Neem de regels van de lijst over vanaf de regel met "The image size is (1035, 778)." tot en met het einde van de lijst, vervang daarin "Instruction" door "Opdracht" en laat de rest ongewijzigd. Laat de afbeeldingen weg.

## Opgeslagen items uit een verzameling
──────

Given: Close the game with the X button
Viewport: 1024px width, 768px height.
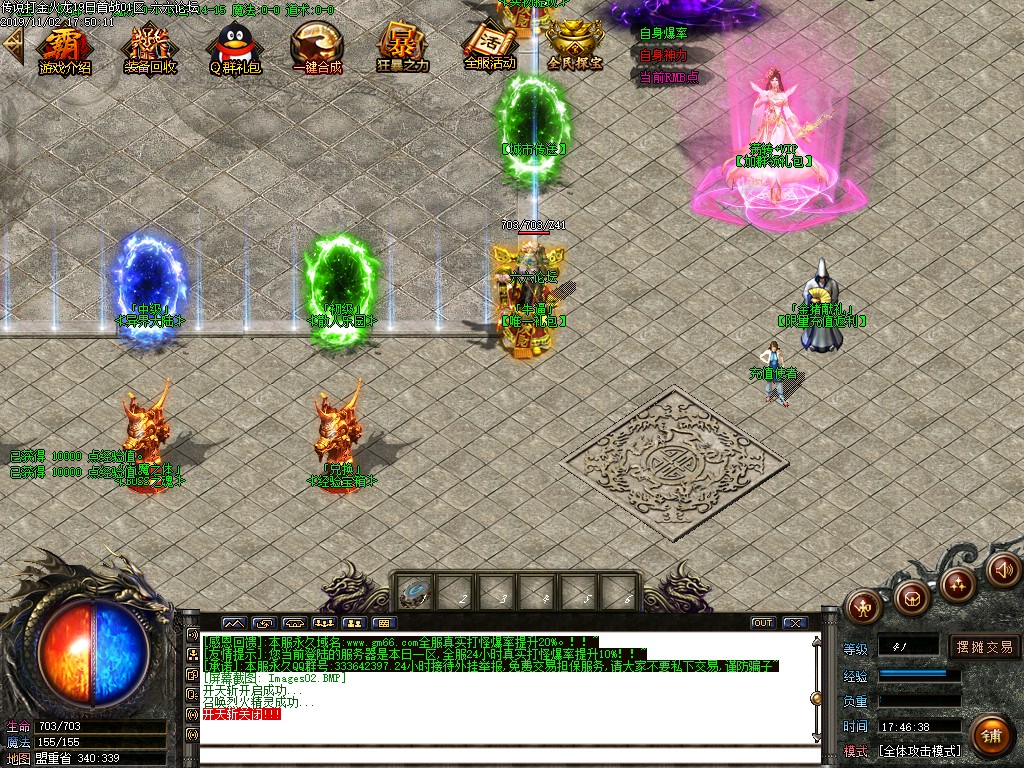Looking at the screenshot, I should 794,623.
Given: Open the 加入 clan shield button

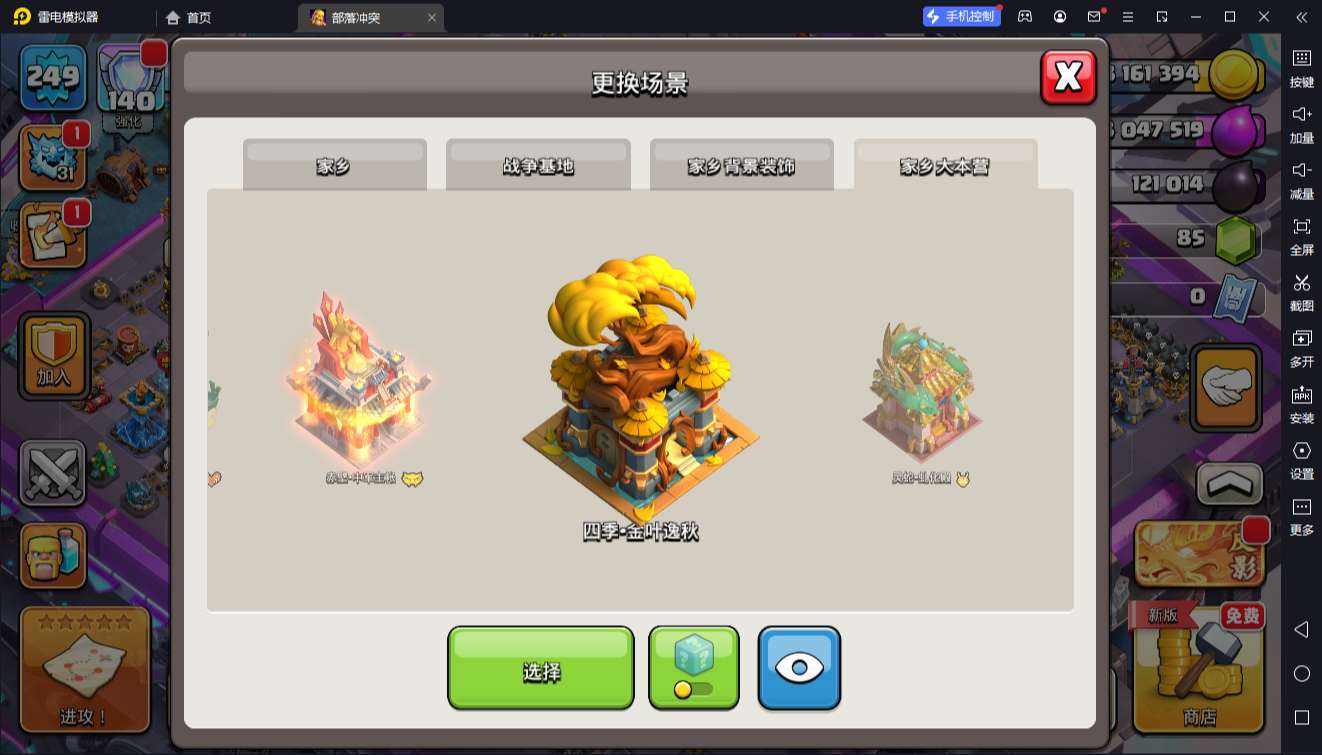Looking at the screenshot, I should (54, 355).
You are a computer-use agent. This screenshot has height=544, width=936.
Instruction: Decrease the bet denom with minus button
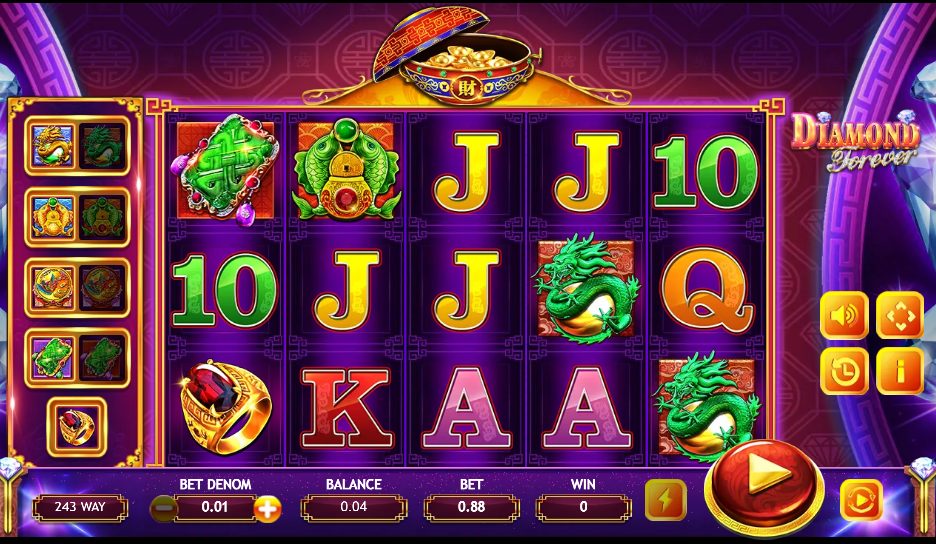(162, 508)
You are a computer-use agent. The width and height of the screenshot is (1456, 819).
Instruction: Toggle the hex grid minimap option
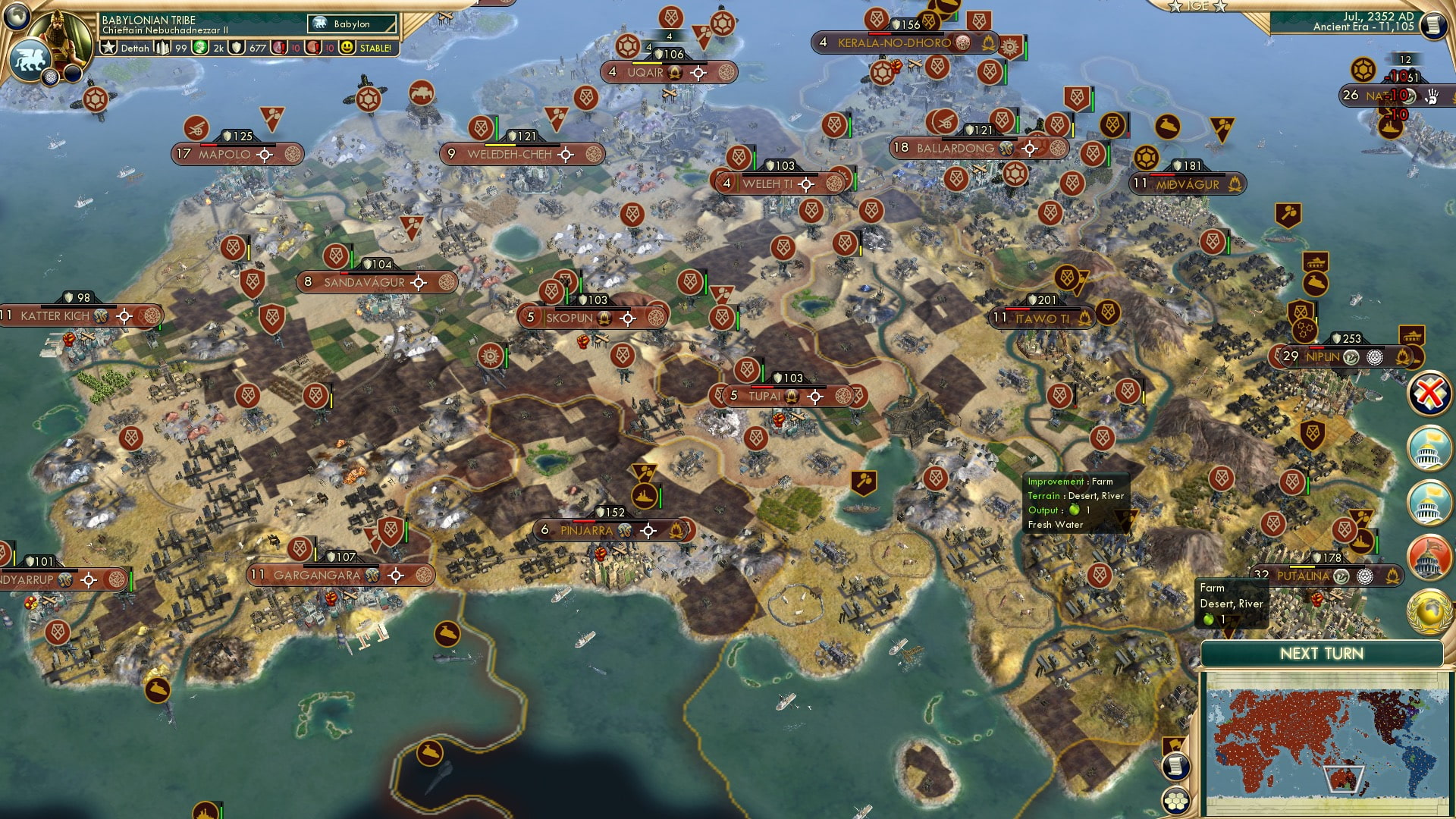pyautogui.click(x=1175, y=801)
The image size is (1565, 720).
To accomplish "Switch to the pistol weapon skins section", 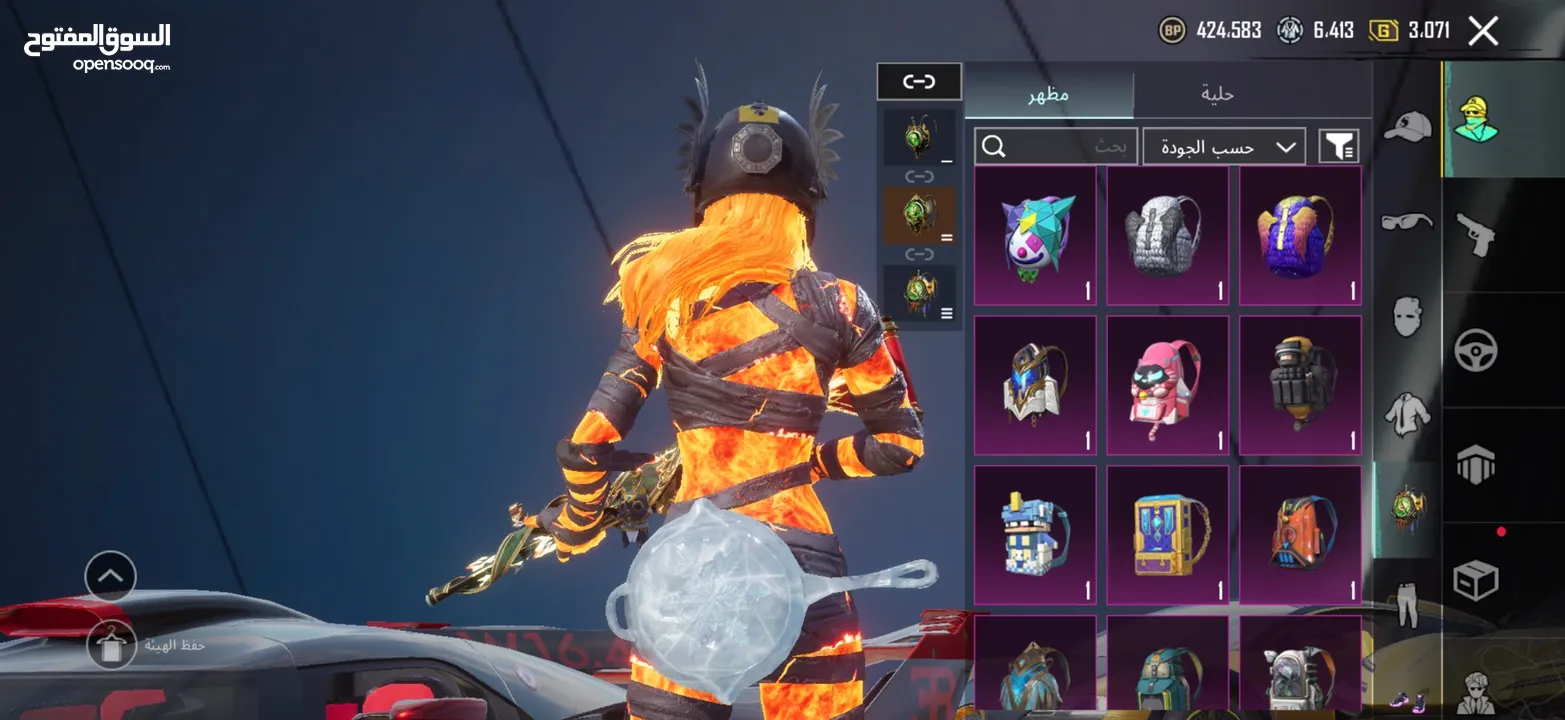I will point(1475,234).
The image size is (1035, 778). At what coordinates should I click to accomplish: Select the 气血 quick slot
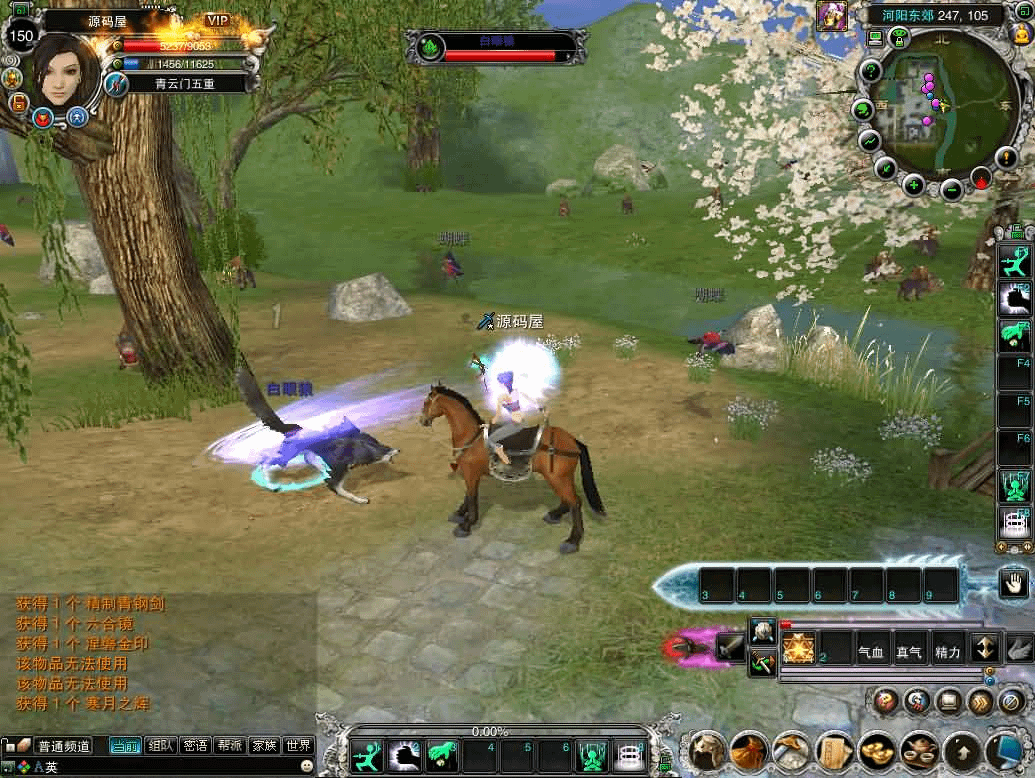click(x=871, y=653)
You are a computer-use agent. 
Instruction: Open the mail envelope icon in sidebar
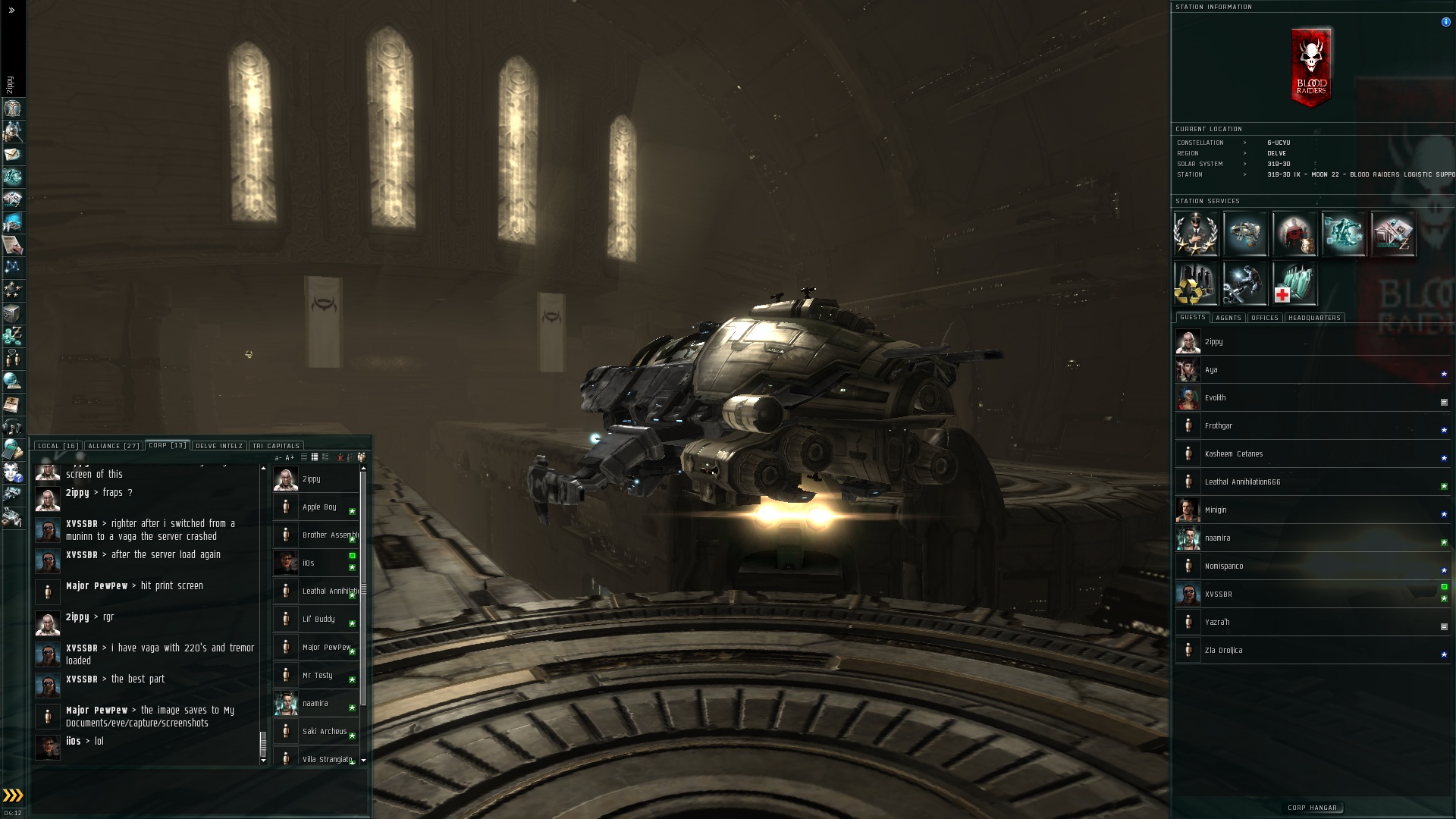pyautogui.click(x=12, y=155)
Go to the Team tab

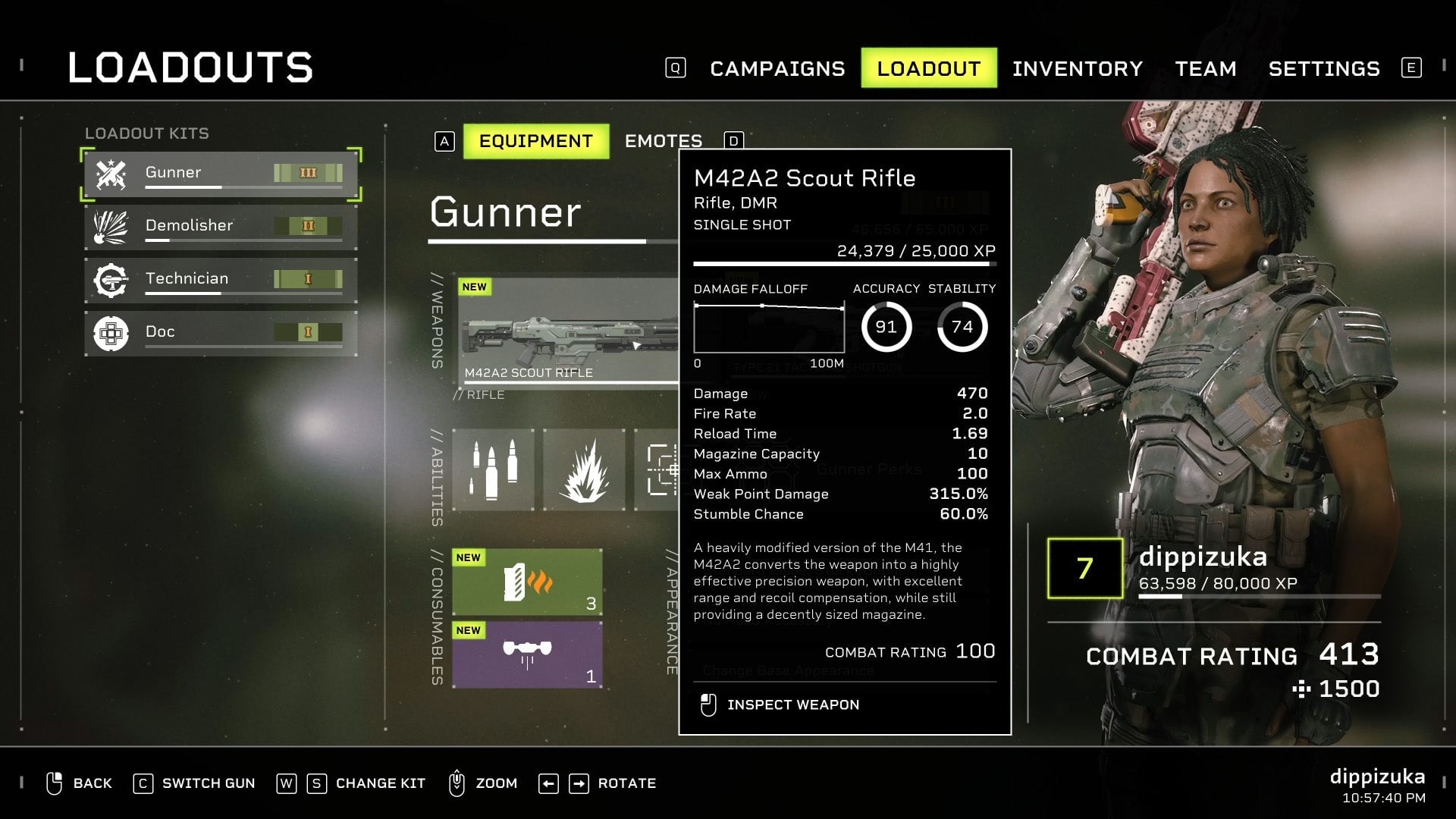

──────

## Het antwoord
The image size is (1035, 778). At what coordinates should I click to accomplish: Select the 气血 quick slot
click(x=871, y=653)
You are a computer-use agent. 
Opdracht: Open the mail envelope icon in sidebar
pyautogui.click(x=12, y=155)
Go to the Team tab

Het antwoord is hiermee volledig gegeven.